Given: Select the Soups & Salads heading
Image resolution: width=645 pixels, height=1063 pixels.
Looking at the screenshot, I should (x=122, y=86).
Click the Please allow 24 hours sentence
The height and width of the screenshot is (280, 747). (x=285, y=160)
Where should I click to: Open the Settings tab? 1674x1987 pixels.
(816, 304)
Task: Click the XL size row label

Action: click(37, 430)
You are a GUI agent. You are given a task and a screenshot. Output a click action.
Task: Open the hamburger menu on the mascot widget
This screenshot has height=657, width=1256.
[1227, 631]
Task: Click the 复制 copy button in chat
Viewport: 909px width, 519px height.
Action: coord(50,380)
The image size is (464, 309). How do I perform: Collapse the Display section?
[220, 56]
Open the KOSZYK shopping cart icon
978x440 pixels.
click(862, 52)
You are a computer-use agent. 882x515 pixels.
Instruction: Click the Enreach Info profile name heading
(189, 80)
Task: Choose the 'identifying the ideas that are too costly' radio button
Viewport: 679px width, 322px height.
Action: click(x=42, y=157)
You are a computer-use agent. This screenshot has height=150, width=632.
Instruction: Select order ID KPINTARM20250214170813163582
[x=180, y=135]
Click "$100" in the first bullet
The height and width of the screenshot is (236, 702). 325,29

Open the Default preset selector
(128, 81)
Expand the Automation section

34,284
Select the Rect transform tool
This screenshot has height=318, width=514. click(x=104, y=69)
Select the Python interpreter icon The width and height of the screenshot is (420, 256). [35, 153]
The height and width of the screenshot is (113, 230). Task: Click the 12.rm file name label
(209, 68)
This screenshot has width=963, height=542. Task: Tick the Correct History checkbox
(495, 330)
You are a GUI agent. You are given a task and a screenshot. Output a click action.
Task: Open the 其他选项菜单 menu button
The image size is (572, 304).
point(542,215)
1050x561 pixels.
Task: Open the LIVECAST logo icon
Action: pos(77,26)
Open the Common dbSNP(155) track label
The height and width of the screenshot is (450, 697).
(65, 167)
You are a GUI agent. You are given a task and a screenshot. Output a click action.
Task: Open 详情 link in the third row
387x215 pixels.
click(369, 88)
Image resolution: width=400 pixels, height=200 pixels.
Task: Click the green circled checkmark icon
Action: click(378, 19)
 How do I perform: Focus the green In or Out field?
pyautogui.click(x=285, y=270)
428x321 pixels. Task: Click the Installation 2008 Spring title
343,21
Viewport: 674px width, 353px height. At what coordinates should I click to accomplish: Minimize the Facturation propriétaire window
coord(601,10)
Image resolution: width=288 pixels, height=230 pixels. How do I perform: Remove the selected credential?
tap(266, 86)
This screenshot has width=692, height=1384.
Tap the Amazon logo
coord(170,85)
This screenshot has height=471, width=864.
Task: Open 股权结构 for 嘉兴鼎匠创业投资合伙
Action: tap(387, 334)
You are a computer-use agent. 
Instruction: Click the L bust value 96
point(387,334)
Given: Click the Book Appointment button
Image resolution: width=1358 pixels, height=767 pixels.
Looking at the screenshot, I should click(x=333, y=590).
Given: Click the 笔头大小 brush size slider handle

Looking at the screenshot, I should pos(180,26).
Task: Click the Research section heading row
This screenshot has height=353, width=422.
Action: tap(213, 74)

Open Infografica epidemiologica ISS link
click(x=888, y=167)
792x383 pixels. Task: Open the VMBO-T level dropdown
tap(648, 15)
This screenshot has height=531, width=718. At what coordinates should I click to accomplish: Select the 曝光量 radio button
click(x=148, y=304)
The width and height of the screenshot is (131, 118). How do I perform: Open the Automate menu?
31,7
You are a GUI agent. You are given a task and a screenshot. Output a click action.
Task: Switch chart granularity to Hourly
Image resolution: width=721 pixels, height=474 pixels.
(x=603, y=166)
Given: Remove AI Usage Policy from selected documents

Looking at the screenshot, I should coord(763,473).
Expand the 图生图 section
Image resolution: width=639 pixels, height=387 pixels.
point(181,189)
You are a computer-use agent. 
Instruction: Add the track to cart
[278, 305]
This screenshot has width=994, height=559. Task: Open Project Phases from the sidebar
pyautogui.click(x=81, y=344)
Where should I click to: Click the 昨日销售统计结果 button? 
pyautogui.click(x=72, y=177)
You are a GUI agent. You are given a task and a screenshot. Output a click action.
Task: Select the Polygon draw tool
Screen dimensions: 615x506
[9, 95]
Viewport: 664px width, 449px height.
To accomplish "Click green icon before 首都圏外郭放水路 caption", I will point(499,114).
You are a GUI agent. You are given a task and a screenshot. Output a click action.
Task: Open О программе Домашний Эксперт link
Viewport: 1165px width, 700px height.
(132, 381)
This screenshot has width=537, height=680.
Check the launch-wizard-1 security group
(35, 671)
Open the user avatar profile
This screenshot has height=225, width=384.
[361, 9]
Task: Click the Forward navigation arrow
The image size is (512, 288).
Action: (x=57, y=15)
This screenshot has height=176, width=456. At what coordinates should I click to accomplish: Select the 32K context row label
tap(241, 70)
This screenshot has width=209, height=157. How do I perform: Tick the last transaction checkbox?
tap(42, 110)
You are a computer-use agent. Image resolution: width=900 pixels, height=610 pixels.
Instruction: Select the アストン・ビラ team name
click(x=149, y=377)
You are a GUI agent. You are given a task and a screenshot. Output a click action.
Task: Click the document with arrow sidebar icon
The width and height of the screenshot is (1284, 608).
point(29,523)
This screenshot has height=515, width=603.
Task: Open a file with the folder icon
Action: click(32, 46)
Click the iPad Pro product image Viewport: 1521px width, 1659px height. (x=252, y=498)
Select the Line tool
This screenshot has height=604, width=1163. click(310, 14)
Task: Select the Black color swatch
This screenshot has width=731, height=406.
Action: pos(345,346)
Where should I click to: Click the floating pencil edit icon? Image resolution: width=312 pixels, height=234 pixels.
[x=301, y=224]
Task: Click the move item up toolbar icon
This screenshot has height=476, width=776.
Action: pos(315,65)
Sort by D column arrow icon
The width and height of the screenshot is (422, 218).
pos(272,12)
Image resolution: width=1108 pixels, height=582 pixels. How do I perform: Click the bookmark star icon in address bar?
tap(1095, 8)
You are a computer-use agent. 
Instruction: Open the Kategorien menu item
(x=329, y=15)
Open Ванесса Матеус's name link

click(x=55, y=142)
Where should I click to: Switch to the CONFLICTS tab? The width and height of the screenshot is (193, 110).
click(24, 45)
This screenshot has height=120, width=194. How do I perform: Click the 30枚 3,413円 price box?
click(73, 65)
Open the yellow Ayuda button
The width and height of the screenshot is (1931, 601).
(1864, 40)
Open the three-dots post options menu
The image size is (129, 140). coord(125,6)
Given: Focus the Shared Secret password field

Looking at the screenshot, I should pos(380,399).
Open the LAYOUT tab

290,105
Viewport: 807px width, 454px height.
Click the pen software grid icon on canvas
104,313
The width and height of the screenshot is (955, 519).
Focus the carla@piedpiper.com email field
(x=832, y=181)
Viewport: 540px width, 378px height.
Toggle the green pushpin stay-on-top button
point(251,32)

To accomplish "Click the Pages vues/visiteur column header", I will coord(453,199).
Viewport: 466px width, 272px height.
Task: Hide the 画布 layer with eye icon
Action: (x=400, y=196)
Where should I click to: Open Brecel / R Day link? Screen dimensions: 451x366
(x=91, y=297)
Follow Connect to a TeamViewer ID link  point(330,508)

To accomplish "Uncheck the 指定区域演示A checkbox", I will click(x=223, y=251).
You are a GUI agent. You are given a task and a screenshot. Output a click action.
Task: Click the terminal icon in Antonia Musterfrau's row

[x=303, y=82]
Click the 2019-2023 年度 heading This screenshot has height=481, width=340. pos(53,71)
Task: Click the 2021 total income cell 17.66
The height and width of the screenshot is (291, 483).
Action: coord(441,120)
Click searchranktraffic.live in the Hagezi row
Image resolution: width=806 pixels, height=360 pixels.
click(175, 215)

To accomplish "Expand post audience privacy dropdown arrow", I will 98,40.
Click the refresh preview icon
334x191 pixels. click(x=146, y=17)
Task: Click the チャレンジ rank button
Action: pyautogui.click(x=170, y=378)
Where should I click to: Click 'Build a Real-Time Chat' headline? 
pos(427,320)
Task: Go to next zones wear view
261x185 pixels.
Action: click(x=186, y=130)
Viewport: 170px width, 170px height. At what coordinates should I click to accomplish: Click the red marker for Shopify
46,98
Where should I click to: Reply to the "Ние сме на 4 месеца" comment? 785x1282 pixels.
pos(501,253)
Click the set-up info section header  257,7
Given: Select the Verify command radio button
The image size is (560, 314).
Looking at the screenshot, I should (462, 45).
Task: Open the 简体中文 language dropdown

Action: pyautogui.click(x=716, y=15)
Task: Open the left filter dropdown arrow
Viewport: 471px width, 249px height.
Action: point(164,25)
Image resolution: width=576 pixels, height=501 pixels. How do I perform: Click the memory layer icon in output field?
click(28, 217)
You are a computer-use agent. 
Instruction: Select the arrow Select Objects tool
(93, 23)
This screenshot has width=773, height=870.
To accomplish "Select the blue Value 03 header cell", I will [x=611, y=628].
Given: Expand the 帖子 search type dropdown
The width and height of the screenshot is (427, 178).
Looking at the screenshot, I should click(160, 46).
++++++++++++++++++++
## Try it
Pick out the lines above that hold the string "cell" and show them.

## Exercise response
Task: Click the 2021 total income cell 17.66
To accomplish "Select the blue Value 03 header cell", I will [x=611, y=628].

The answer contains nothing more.